Today, I remembered something else. To wit, that I’d share a little insight on various parts of the writing dream. So now it’s on to Part I, which I like to call “Patience is a Virtue.” (Though honestly, sometimes I call that part of the process “I Don’t Care What Anybody Says, I Want It Now.”)

So you can probably take a look at the Tibetan Buddhist monks, working on that mandala, and figure out that patience is hugely necessary to achieve results. Lots and lots of patience (and a lack of any allergies). And not just the patience to painstakingly create a masterpiece, but the patience to learn the craft involved. I don’t know all the facts about mandala-making, but I don’t suppose you can take a three hour mandala-making webinar and expect to produce something as intricate as what I saw come together that day.

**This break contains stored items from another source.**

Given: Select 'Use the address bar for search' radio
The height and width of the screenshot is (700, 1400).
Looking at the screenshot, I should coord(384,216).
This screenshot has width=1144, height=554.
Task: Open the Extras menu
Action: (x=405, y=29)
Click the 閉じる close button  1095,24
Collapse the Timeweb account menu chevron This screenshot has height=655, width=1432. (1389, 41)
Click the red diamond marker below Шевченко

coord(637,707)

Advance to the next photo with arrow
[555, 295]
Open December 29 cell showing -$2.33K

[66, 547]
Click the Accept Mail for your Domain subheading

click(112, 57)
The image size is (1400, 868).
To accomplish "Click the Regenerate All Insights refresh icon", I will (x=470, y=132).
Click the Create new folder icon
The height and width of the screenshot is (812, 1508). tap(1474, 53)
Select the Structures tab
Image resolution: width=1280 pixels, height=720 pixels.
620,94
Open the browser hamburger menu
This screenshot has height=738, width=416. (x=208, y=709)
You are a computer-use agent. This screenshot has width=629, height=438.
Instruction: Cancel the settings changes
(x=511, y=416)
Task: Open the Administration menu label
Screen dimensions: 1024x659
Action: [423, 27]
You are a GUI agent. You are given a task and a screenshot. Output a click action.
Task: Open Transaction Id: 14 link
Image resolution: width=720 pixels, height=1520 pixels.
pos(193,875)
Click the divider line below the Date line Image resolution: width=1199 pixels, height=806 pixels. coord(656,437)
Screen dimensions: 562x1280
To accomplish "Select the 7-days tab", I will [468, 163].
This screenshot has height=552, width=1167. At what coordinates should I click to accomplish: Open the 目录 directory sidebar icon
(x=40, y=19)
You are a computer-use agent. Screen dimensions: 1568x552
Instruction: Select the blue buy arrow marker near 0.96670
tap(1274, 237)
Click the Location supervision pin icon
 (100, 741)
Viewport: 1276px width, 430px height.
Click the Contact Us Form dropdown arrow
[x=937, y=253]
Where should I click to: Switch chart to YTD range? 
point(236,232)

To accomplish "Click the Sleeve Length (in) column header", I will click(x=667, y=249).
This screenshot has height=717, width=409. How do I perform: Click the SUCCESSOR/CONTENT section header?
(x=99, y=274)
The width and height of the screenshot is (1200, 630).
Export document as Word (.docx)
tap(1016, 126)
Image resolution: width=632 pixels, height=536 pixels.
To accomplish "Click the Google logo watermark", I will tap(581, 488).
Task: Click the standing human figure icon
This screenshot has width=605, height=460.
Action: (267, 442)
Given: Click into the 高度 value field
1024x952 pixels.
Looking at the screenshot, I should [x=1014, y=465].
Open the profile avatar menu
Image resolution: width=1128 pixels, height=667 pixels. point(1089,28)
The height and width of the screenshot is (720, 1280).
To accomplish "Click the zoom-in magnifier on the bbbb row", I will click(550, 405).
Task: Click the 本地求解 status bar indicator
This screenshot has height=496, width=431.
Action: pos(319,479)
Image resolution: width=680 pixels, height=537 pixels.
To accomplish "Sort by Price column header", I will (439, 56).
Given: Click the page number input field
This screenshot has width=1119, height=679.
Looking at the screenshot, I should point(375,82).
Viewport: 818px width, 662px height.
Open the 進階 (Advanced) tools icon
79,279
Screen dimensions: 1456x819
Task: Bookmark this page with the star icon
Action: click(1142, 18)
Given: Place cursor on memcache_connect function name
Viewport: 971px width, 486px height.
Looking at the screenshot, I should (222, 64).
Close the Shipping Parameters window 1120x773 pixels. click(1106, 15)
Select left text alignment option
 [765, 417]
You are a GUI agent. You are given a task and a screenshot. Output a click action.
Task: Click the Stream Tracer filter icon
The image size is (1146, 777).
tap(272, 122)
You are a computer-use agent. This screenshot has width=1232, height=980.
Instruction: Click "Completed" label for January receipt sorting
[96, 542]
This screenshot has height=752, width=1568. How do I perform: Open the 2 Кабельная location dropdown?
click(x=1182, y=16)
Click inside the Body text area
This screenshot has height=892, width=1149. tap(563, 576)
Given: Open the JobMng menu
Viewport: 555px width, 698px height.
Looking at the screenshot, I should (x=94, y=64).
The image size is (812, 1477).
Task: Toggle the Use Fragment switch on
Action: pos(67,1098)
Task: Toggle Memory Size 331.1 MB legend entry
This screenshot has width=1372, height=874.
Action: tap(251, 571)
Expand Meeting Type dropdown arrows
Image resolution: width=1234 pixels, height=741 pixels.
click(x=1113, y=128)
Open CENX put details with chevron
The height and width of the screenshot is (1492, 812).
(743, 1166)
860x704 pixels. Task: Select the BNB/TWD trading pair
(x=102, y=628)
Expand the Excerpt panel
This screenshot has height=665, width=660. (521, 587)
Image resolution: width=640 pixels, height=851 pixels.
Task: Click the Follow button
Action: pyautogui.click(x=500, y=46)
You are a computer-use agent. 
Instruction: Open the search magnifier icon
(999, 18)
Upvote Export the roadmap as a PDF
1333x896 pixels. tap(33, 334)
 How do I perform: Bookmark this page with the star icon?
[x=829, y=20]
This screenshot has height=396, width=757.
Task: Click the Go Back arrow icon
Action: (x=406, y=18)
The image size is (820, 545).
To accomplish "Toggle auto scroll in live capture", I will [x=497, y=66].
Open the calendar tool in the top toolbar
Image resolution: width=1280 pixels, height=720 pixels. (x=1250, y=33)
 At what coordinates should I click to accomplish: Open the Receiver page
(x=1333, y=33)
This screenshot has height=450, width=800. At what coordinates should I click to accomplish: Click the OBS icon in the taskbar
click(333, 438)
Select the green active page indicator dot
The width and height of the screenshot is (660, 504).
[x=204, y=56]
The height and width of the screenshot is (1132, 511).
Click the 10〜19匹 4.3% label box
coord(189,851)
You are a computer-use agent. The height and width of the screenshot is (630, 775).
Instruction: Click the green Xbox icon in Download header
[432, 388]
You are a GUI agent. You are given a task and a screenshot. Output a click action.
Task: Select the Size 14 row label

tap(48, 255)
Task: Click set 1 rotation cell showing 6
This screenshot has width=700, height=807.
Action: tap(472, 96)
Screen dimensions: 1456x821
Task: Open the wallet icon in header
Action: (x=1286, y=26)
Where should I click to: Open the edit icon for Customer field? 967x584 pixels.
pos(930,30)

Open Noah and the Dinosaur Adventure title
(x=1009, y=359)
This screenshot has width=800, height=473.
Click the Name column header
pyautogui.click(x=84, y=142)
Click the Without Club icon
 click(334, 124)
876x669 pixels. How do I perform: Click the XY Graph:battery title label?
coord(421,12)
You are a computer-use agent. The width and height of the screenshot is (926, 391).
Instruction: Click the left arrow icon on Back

And what I noticed, as the monks hunched down, carefully picking up a tool, thoughtfully choosing a color, is that there was not one moment–not a single moment–that was rushed. It was so very, very deliberate and purposeful. Nothing else seemed to matter except that little spot, and the proper placement of those colored grains of sand. There was a quality of the sacred in it, and I watched in respectful silence.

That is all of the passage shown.